Predigt im Dom zu Lund, Schweden, aus Anlaß des 900-jährigen Jubiläums
der Errichtung einer selbständigen nordischen Kirchenprovinz,
am Freitag, dem 2. Mai 2003

Die Lesung, die ich für diese ökumenische Vesper ausgewählt habe, gehört nicht zu den Evangelientexten der Osterwoche, aber sie vibriert dennoch vom Ostermysterium, vom lebendigen Wasser und Licht. Sie stammt aus dem bemerkenswerten Gespräch zwischen Jesus und der Frau am Jakobsbrunnen, ein Gespräch voll der Zusage von Leben und Erneuerung. Jesus sprach über ein Wasser, das er geben möchte: "Wer davon trinkt, wird niemals mehr dürsten; das ist eine Quelle, die von ewigem Leben fließt." Nun stellt die Frau ihm eine neue Frage, und hier ist der Text:

"Unsere Väter haben auf diesem Berg Gott angebetet; ihr aber sagt, in Jerusalem sei die Stätte, wo man anbeten muß." Jesus sprach zu ihr: "Glaube mir, Frau, die Stunde kommt, zu der ihr weder auf diesem Berg noch in Jerusalem den Vater anbeten werdet. Ihr betet an, was ihr nicht kennt, wir beten an, was wir kennen; denn das Heil kommt von den Juden. Aber die Stunde kommt, und sie ist schon da, zu der die wahren Beter den Vater anbeten werden im Geist und in der Wahrheit; denn so will der Vater angebetet werden. Gott ist Geist, und alle die ihn anbeten, müssen im Geist und in der Wahrheit anbeten."
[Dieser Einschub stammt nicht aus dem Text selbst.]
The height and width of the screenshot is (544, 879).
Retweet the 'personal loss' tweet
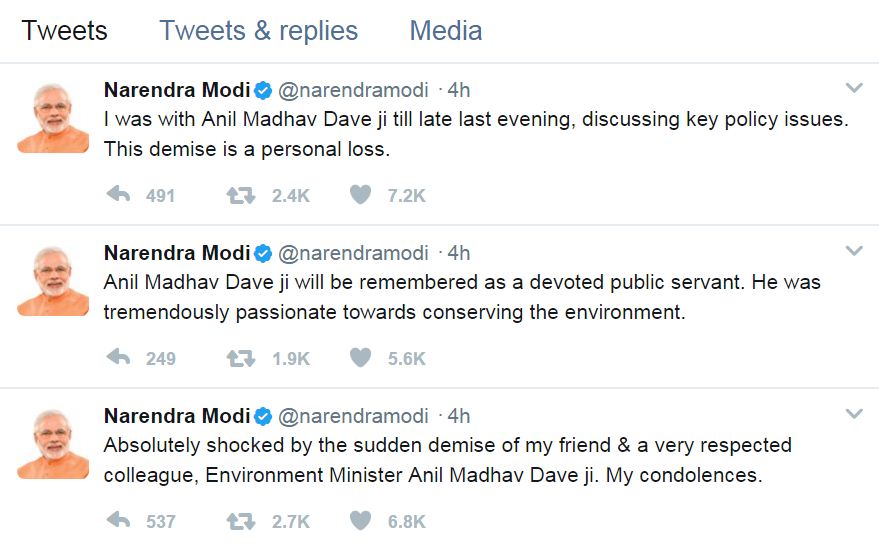[241, 195]
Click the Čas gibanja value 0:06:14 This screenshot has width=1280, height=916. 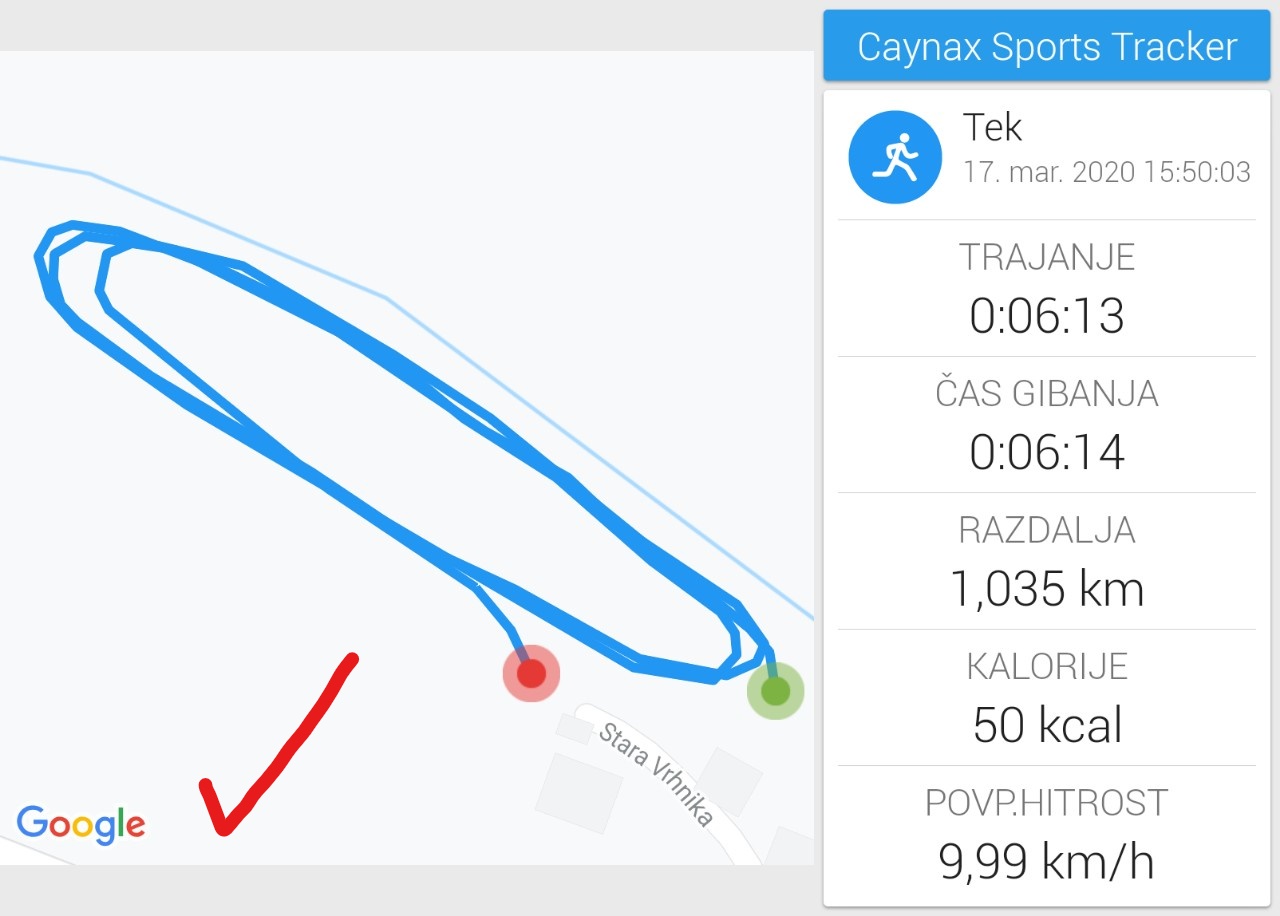click(x=1047, y=452)
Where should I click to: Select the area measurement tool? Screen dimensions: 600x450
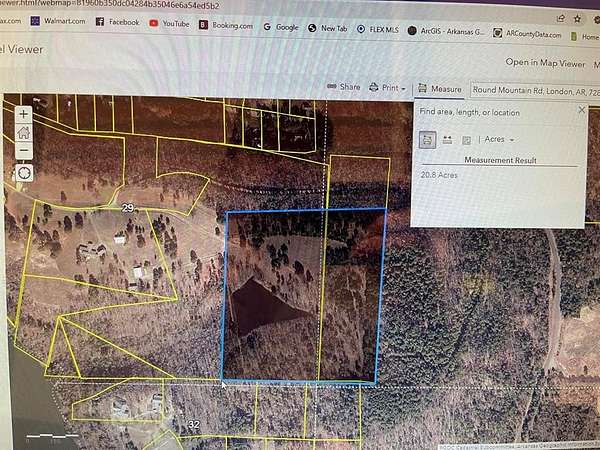428,139
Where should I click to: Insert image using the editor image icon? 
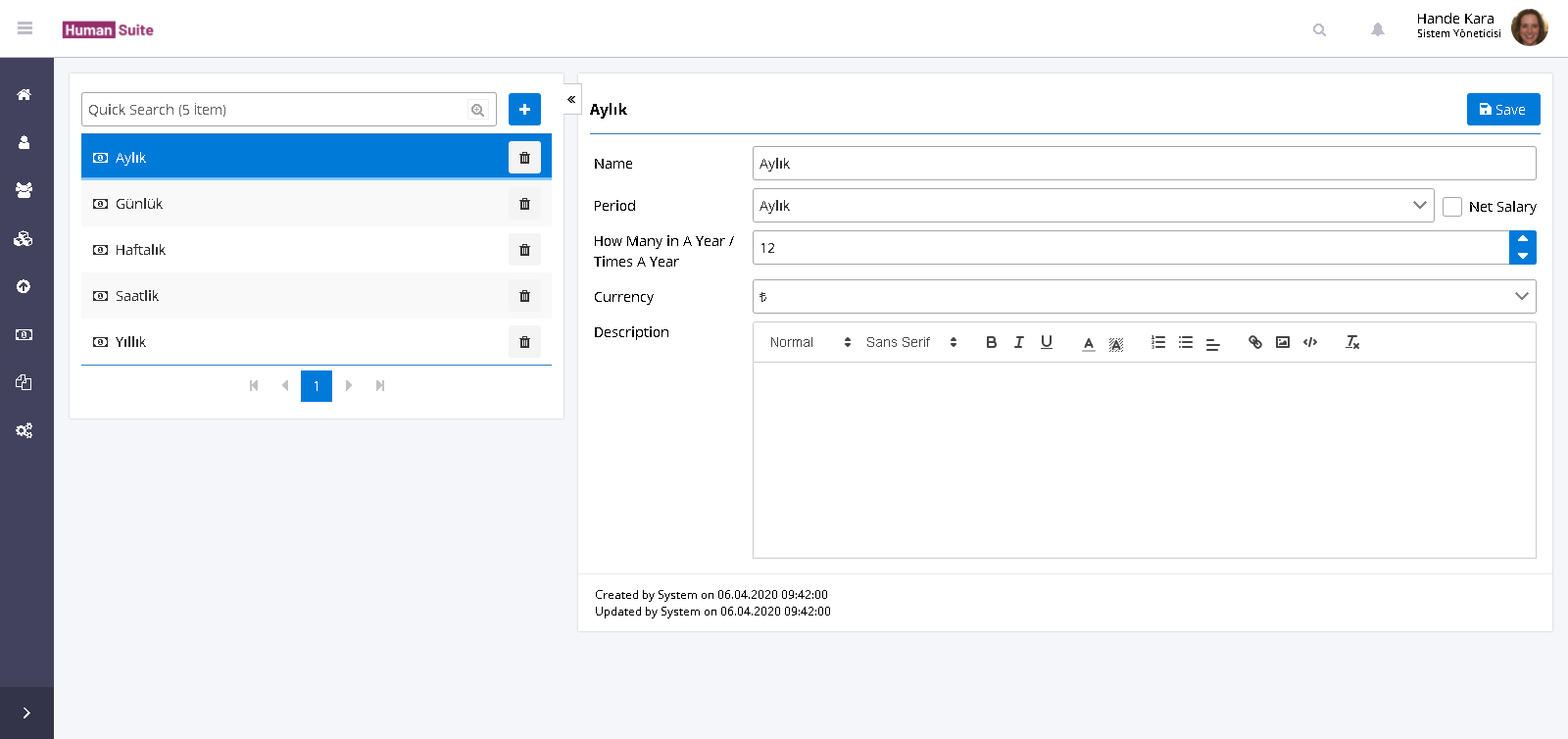coord(1282,342)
Was hat dieser Text uns zu sagen, die wir uns zweitausend Jahre später in Lunds Domkirche versammelt haben? Wir sind hierher gekommen, um ein Jubiläum zu feiern: 900 Jahre sind vergangen, seit der Norden eine selbständige Kirchenprovinz wurde. Diese Kathedrale in der Ebene, Lunds Domkirche, wurde während einiger Jahrzehnte die Metropole, der "Berg", von dem das kirchliche Leben in unsere Länder ausstrahlte. Nun haben wir uns wieder hier versammelt, Christen aus verschiedenen nordischen Ländern, aber auch aus verschiedenen Kirchen. Wir haben uns zum Fest versammelt, aber auch zum Nachdenken, um aufeinander zu hören. So wurde dieser Text in der Tat für uns ebenso aktuell wie für die Frau am Jakobsbrunnen; wir können uns sofort wiedererkennen. Er beschreibt einen typischen Konflikt zwischen Glaubensgemeinschaften, einen Konflikt um die rechte Gottesanbetung. Beide Partner erheben den Anspruch, es am besten zu wissen. Was soll ein ehrlicher Suchender tun?
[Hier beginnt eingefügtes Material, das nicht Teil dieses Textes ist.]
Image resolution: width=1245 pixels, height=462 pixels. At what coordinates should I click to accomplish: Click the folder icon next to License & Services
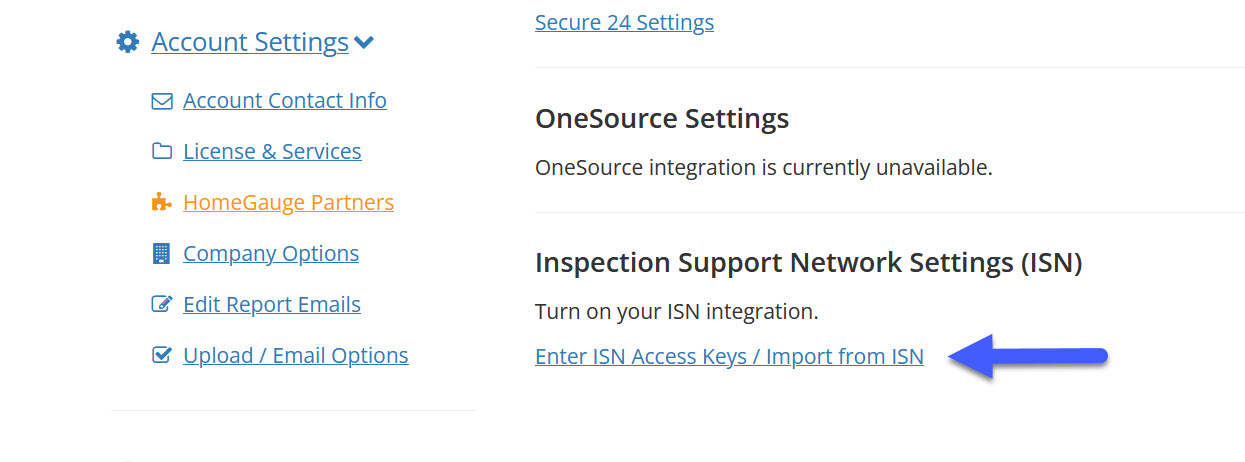pyautogui.click(x=161, y=152)
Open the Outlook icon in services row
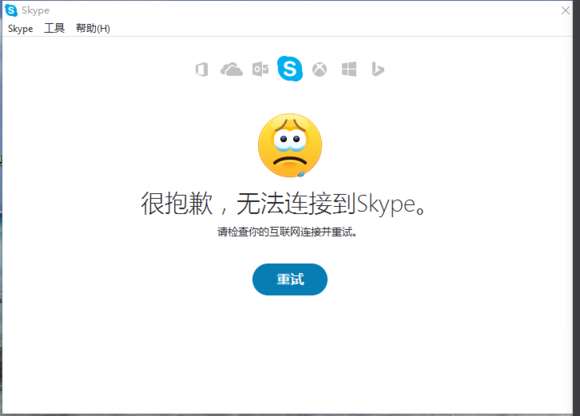Image resolution: width=580 pixels, height=416 pixels. (260, 69)
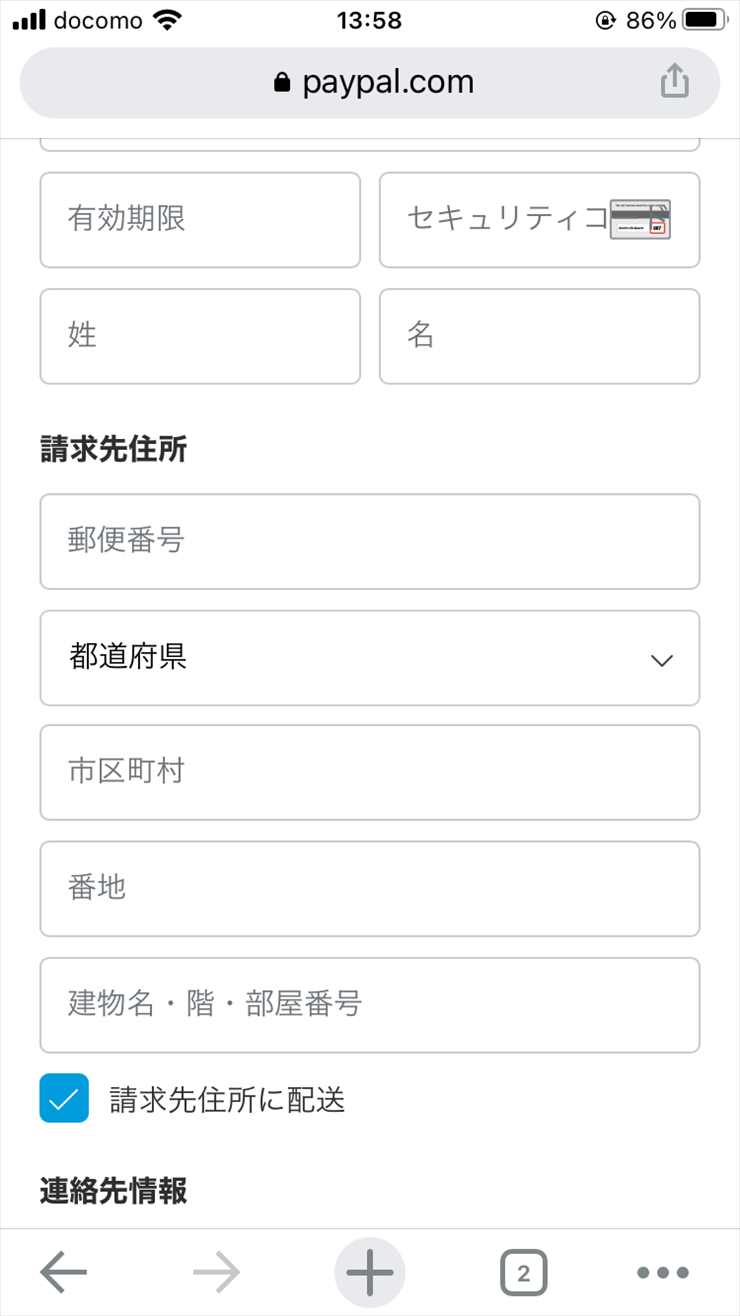Open the tab switcher showing 2 tabs

click(523, 1273)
Die Frau am Brunnen wurde nachdenklich. Sie hat verstanden, daß Jesus ein Prophet ist, und nun bittet sie ihn um eine Antwort auf die Frage. Woran soll sie sich halten? Wie so oft legt Jesus seine Antwort auf ein Niveau über der Fragestellung. Er stellt nicht die streitenden Partner gleich: In Samaria betet man den selben Gott an, ohne ihn als Vater zu kennen, aber in Jerusalem weiß man,. wen man anbetet, "da das Heil von den Juden kommt".

Dennoch wird die Antwort nicht die, daß die Leute in Samaria nach Jerusalem hinüberwechseln müssen. Nein, Jesu Antwort enthält statt dessen eine Befreiung vom eigentlichen Problem; er lädt uns ein, den Blick von unserem menschlichen kleinkarierten Niveau zur göttlichen Perspektive emporzuheben: "Weder auf diesem Berg noch in Jerusalem sollt ihr den Vater anbeten; die Zeit ist gekommen, da alle wahren Gottesanbeter den Vater im Geist und in der Wahrheit anbeten werden."

Jesus gab eine Antwort, die von den vielen nicht verstanden wurde. Nicht damals und auch nicht in der Fortsetzung. Die Zeit zwischen damals und jetzt ist voll von Beispielen von Streitigkeiten darüber, wie die rechte Anbetung verwirklicht werden sollte. Der eine heilige Ort hat seine Tradition über die anderer behauptet. Sehr viele verschiedene Traditionen sind entstanden und wurden etabliert. Die Christenheit wurde Jahrhundert für Jahrhundert, ja sogar tausend Jahre lang gezwungen, mit der Unzukömmlichkeit, der Erbsünde der Spaltung leben zu müssen, einer Sünde, die den Leib Christi, der die Kirche ist, entzweit. Und wir haben uns meist in der Gewißheit zur Ruhe gesetzt, daß auf jeden Fall wir, unsere Gemeinschaft, sich auf der richtigen Seite, auf dem richtigen Berg, befinde.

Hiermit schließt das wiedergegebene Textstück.